* [What you need to do] A verbatim repetition of the data below is requested, without images.

[[ Material provided open ]]

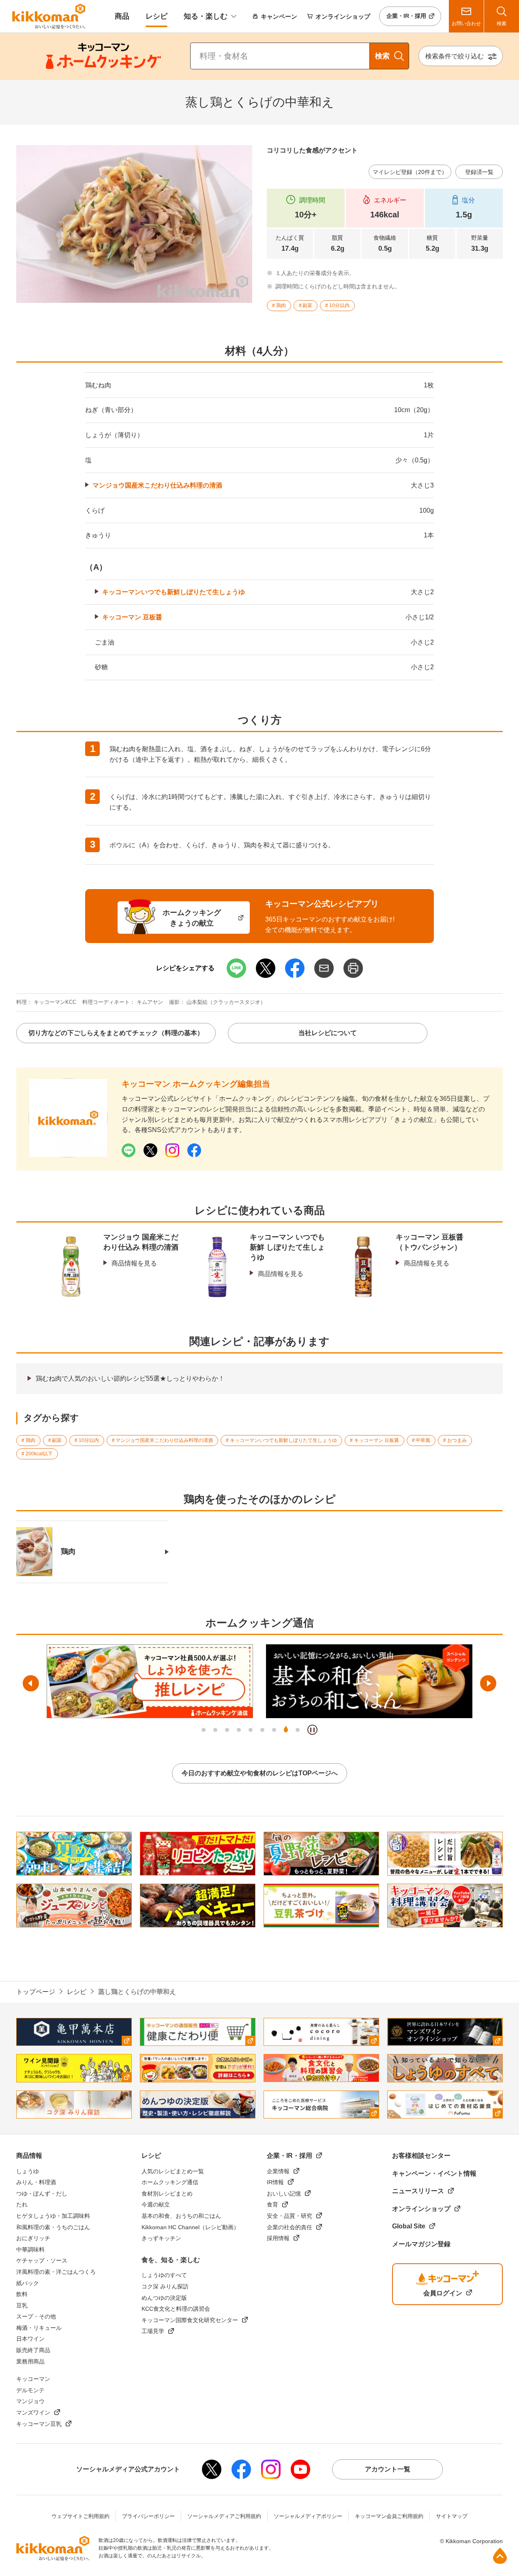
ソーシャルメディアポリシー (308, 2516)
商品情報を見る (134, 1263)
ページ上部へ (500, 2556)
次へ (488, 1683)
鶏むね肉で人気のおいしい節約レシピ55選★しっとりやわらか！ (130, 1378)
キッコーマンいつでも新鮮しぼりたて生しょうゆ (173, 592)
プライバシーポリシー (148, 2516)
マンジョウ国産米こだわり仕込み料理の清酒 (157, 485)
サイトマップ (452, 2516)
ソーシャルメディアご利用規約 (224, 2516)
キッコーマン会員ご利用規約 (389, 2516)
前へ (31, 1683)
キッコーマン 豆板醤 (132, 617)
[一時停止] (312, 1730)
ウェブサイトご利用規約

[[ Material provided closed ]]

* [Problem solution]
ソーシャルメディアポリシー (308, 2516)
商品情報を見る (134, 1263)
ページ上部へ (500, 2556)
次へ (488, 1683)
鶏むね肉で人気のおいしい節約レシピ55選★しっとりやわらか！ (130, 1378)
キッコーマンいつでも新鮮しぼりたて生しょうゆ (173, 592)
プライバシーポリシー (148, 2516)
マンジョウ国産米こだわり仕込み料理の清酒 (157, 485)
サイトマップ (452, 2516)
ソーシャルメディアご利用規約 (224, 2516)
キッコーマン会員ご利用規約 (389, 2516)
前へ (31, 1683)
キッコーマン 豆板醤 (132, 617)
[一時停止] (312, 1730)
ウェブサイトご利用規約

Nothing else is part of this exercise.